I've been trying to build a small scraper for ebay (college assignment). I already figured out most of it, but I ran into an issue with my loop.
from scrapy.contrib.linkextractors.sgml import SgmlLinkExtractor
from scrapy.selector import HtmlXPathSelector
from scrapy.http import Request
from selenium import webdriver
from selenium.webdriver.common.keys import Keys
from selenium.webdriver.common.by import By
from loop.items import loopitems
class myProjectSpider(CrawlSpider):
name = 'looper'
allowed_domains = ['ebay.com']
start_urls = [l.strip() for l in open('bobo.txt').readlines()]
def __init__(self):
service_args = ['--load-images=no',]
self.driver = webdriver.PhantomJS(executable_path='/Users/localhost/desktop/.bin/phantomjs.cmd', service_args=service_args)
def parse(self, response):
self.driver.get(response.url)
item = loopitems()
for abc in range(2,50):
abc = str(abc)
jackson = self.driver.execute_script("return !!document.evaluate('.//div[5]/div[2]/select/option[" + abc + "]', document, null, XPathResult.FIRST_ORDERED_NODE_TYPE, null).singleNodeValue;")
if jackson == True:
item['title'] = self.driver.execute_script("return document.evaluate('.//div[5]/div[2]/select/option[" + abc + "]', document, null, XPathResult.FIRST_ORDERED_NODE_TYPE, null).singleNodeValue.textContent;")
yield item
else:
break
The urls (start_urls are dispatched from txt file):
http://www.ebay.com/itm/Mens-Jeans-Slim-Fit-Straight-Skinny-Fit-Denim- Trousers-Casual-Pants-14-color-/221560999664?pt=LH_DefaultDomain_0&var=&hash=item3396108ef0
http://www.ebay.com/itm/New-Apple-iPad-3rd-Generation-16GB-32GB-or-64GB-WiFi-Retina-Display-Tablet-/261749018535?pt=LH_DefaultDomain_0&var=&hash=item3cf1750fa7
I'm running scrapy version 0.24.6 and phantomjs version 2.0. The objective is to go to the urls and extract the variations or attributes from the ebay form. The if statement right at the beginning of the loop is used to check if the element exists because selenium returns a bad header error if it can't find an element. I also loop the (yield item) because I need each variation on a new row. I use execute_script because it is 100 times faster than using seleniums get element by xpath.

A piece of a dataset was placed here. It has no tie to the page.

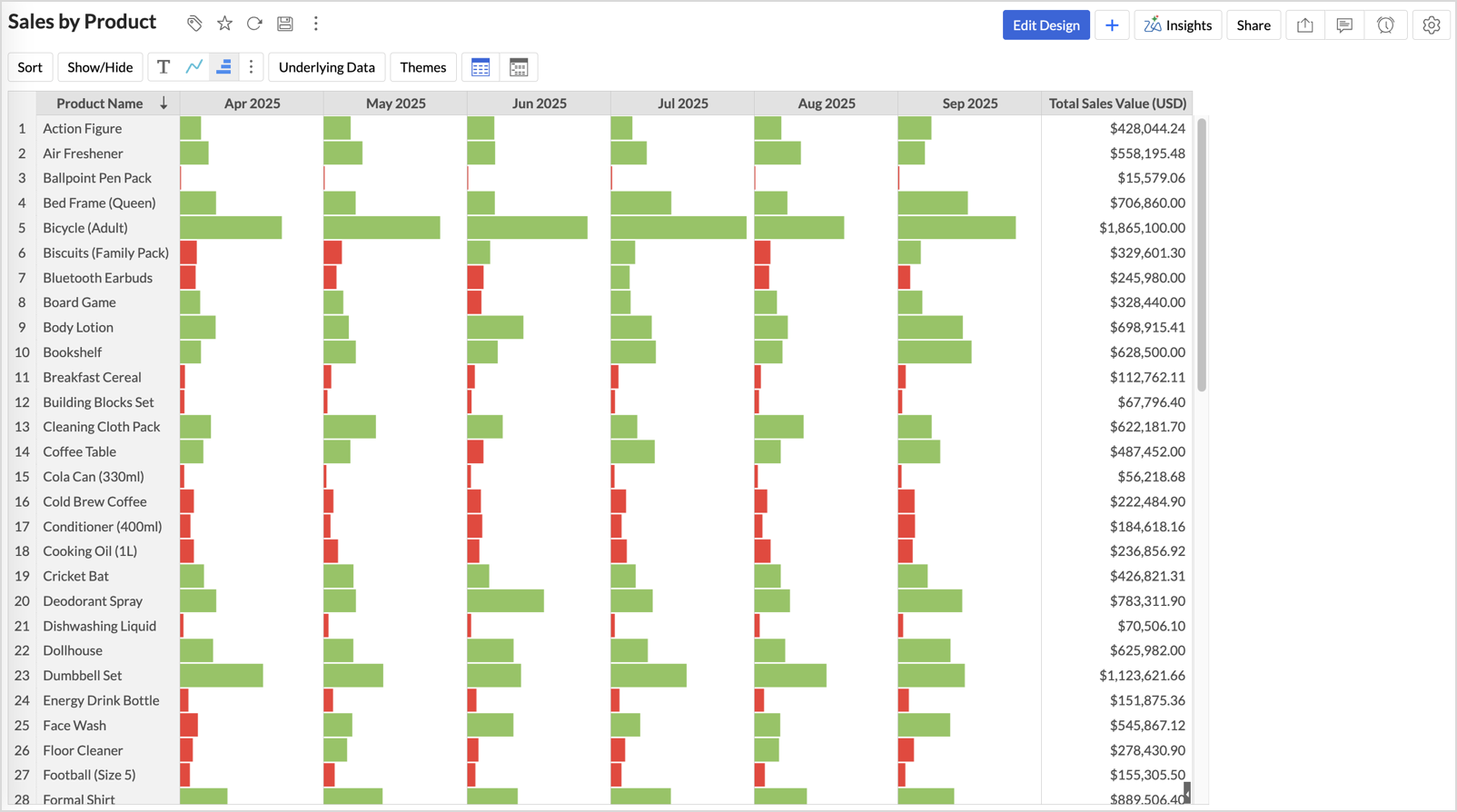Open the comments speech bubble icon

coord(1344,25)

The main problem I run into is the way scrapy returns my item results; if I use one url as my start_url it works like it should (it returns all items in a neat order). The second I add more urls to it I get a completly different result all my items are scrambled around and some items are returned multiple times it also happens to vary almost everytime. After countless testing I noticed yield item is causing some kind of problem; so I removed it and tried just printing the results and sure enough it returns them perfectly. I really need each item on a new row though, and the only way I got to do so is by using yield item (maybe there's a better way?).
As of now I have just copy pasted the looped code changing the xpath option manually. And it works like expected, but I really need to be able to loop through items in the future. If someone sees an error in my code or a better way to try it please tell me. All responses are helpful...
Thanks